OPCPackage p = OPCPackage.open(xlsxFile.getPath(), PackageAccess.READ);
XLSXParse xlsx2csv = new XLSXParse(p, System.out, minColumns);
xlsx2csv.process();
System.out.println("row list===="+xlsx2csv.getRowList().size());
return xlsx2csv.getRowList();
}
Here xlsxFile is the path of xlsx file.
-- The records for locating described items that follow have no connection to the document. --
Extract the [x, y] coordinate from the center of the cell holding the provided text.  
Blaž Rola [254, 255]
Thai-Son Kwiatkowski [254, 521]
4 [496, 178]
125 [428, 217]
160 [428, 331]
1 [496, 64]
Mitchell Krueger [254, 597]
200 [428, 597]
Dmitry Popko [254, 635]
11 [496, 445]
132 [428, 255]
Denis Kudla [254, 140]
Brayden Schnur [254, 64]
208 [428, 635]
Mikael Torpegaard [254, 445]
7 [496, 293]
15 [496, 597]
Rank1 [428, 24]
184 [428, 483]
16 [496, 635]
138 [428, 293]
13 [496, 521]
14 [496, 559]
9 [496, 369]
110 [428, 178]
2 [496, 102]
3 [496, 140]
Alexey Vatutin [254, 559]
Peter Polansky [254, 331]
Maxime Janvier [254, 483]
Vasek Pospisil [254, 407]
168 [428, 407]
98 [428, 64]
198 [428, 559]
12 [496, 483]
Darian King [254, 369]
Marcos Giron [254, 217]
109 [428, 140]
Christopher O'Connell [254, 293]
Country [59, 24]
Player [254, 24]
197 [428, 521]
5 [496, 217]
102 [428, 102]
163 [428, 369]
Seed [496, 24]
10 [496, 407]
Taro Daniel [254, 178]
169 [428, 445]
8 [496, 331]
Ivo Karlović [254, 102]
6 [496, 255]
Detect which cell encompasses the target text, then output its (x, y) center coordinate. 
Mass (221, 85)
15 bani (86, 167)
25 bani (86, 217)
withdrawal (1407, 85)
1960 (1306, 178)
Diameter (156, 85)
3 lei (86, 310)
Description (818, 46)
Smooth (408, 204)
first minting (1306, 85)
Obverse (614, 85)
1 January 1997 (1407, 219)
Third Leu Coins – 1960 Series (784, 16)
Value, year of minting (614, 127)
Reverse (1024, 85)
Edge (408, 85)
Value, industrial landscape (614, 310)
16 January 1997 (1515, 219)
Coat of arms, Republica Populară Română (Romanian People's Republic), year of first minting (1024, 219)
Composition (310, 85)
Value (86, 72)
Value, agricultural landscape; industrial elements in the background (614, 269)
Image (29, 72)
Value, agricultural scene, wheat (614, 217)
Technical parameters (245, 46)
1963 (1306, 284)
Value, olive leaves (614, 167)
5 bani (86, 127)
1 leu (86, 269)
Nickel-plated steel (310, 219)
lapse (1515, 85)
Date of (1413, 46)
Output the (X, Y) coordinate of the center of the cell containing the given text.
But I only want the data of a specific worksheet, say worksheet2 so I would pass worksheet name also like below.
public static List<List<String>> excelProcess(File xlsxFile,String sheetName) throws Exception {
Here sheetName is particular Worksheet's name.
You don't appear to be using any built-in Apache POI code for your parsing, so you'll need to switch to using POI directly!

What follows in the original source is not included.